I think I mentioned I was slow. All y'all just didn't realize I meant *slow* even as it relates to the pace of life in Alabama.

Besides, you ever try building by candle light? Every time I bring the lantern close enough to see what I'm working on, the wood starts smoking. And running a table saw on the electricity generated by a mule?

Don't ask where it plugs in.


----------



## zcziggy (Apr 11, 2019)

Wheels Up said:


> I think I mentioned I was slow. All y'all just didn't realize I meant *slow* even as it relates to the pace of life in Alabama.
> 
> Besides, you ever try building by candle light? Every time I bring the lantern close enough to see what I'm working on, the wood starts smoking. And running a table saw on the electricity generated by a mule?
> 
> Don't ask where it plugs in.


:vs_laugh::vs_laugh::vs_laugh::vs_laugh::vs_laugh::vs_laugh:


----------



## Wheels Up (Jun 13, 2019)

I managed to get a bit done and I thought I should throw out a couple of teaser pics.

Still working on a door, but this version seems to be working out so far. (Pics to come when I'm satisfied with the door design)

In the pictures below, I've installed all of the Eastern Red Cedar liner, added the shelf doublers, and finished the first coat of shellac. I'm not sure why, but I've got some shadows making the pictures look as though there are lots of drips and runs.































Sent from my iPhone using Tapatalk Pro


----------



## Wheels Up (Jun 13, 2019)

After 17,895,423 door designs, I settled with something stupidly simple. Still needs a locking latch, and that will come at some point.

I went through great pains to make the door perfectly square with no warps, and that proved more difficult than I imagined. In the end, I came out with a door that seems to fit quite well. I had added some 1/8" thick, 1/4" wide weather stripping, and I couldn't close the door with that thin strip. I feel pretty good about the fit, but the seasoning and RH monitoring will tell me more.

All interior surfaces, including the inside of the door, have 4-5 coats of shellac. Should be good enough to seal out the odor of the ERC and provide a decent moisture barrier I think.

I'm at the point now where I'd call it 90% finished, 90% to go.

Up next: shelves, trays, let the wife paint/stain/whatever she wants on the outside, and start seasoning!































Sent from my iPhone using Tapatalk Pro


----------



## s1n3 n0m1n3 (Jun 20, 2019)

Well done sir. 

As for the latch.....what about some counter-sunk magnets? Relatively cheap and easy to get in any size you like.


----------



## Wheels Up (Jun 13, 2019)

s1n3 n0m1n3 said:


> Well done sir.
> 
> As for the latch.....what about some counter-sunk magnets? Relatively cheap and easy to get in any size you like.


I may give that a shot. I have a couple of cabinet patches in there for right now, but they're a bit imprecise. Thanks for the idea!

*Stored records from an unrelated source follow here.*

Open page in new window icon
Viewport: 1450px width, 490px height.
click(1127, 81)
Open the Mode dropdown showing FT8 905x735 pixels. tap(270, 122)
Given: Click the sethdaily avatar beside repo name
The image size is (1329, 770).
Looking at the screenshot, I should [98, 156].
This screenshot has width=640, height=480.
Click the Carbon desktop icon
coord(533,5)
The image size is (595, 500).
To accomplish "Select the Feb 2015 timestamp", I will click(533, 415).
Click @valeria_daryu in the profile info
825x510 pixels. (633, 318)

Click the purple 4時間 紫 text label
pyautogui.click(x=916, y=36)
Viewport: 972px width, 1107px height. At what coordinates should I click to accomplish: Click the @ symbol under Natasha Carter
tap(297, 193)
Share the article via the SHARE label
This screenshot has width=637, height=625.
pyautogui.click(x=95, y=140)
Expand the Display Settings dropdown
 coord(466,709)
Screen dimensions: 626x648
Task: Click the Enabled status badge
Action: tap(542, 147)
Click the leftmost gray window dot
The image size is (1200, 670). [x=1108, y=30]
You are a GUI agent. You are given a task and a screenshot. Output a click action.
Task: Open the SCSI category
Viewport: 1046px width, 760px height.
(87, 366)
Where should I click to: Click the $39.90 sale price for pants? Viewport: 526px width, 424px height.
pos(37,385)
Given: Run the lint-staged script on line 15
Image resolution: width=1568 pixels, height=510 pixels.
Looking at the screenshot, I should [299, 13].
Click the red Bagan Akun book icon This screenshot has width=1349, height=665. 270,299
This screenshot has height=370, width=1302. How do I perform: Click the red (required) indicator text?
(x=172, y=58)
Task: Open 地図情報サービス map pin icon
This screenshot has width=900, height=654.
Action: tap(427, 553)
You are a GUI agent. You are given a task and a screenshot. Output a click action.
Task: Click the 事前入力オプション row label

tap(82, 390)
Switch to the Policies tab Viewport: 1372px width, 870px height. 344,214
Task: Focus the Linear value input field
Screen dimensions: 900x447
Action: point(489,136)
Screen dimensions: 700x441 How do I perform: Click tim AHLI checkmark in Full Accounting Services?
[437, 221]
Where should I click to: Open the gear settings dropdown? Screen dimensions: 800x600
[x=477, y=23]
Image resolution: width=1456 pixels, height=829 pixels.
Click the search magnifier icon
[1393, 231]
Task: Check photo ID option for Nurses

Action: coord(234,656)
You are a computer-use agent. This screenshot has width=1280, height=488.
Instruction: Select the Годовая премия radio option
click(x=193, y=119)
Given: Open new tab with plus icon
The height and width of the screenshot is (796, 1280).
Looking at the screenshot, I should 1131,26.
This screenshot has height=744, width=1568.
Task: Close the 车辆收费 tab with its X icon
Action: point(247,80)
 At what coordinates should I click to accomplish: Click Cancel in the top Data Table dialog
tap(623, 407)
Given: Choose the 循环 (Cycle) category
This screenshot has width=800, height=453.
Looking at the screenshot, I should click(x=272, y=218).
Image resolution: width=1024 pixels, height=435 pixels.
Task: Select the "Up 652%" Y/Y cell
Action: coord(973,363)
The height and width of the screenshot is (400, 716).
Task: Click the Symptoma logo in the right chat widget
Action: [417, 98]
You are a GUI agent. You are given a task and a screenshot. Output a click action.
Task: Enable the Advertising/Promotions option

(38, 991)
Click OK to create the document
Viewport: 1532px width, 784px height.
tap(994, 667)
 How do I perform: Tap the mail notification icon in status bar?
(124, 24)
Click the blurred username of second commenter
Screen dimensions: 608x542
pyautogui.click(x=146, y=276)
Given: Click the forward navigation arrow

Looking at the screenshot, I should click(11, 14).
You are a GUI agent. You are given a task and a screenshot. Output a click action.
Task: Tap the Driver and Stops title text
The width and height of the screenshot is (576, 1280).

Sent from my iPhone using Tapatalk Pro


----------



## Wheels Up (Jun 13, 2019)

I suspect I will change the shelves a few times before I settle on something I like, but here's what I've got in there for now.

Room to build five 20x17 trays that will leave room for air movement on both sides and can slide out the door. Now I'm off to cut a whole bunch of strips and start building trays while my Auburn Tigers play that other school from Tuscaloosa.

War Eagle!










Sent from my iPhone using Tapatalk Pro


----------



## Fastcrxsi90 (Oct 2, 2019)

Congrats that's definitely looking nice I can't wait to see it when it's completely done I hope i'm not being nosey but about how much did all the materials cost for it


----------



## 09FXSTB (Jun 22, 2012)

It’s looking really good! And your tigers are winning!


----------



## Wheels Up (Jun 13, 2019)

Fastcrxsi90 said:


> Congrats that's definitely looking nice I can't wait to see it when it's completely done I hope i'm not being nosey but about how much did all the materials cost for it


Thank you, and that's not nosey at all. One of the reasons I started this thread is to encourage others to build something.

I have built most of this out of supplies I already had in my shop, and I think I'm still well under the $100 mark. I did have to buy the shellac, some wood glue, one sheet of ply wood, and I killed one of my band saw blades.

If you wanted to build one similar to this, your cost could vary wildly depending on what species of wood you use and whether you're willing to buy rough cut and spend some time with a planer or if you buy surfaced wood. I could see this project coming in under $300 or well over $1,000.

I'm a true novice with woodwork and my tools are hobby-grade at best. Everything I've done can be replicated with a circular saw and some wood screws. The only part that gave me a bit of a headache was the door, and someone with a bit more experience or imagination could likely come up with a better solution.

Sent from my iPad using Tapatalk Pro


----------



## Fastcrxsi90 (Oct 2, 2019)

Wheels Up said:


> Thank you, and that's not nosey at all. One of the reasons I started this thread is to encourage others to build something.
> 
> I have built most of this out of supplies I already had in my shop, and I think I'm still well under the $100 mark. I did have to buy the shellac, some wood glue, one sheet of ply wood, and I killed one of my band saw blades.
> 
> ...


That's not too bad for a quality piece though especially if it comes out how you envisioned it


----------



## Wheels Up (Jun 13, 2019)

Well, I think it's about time to wrap this one up and call this project officially complete.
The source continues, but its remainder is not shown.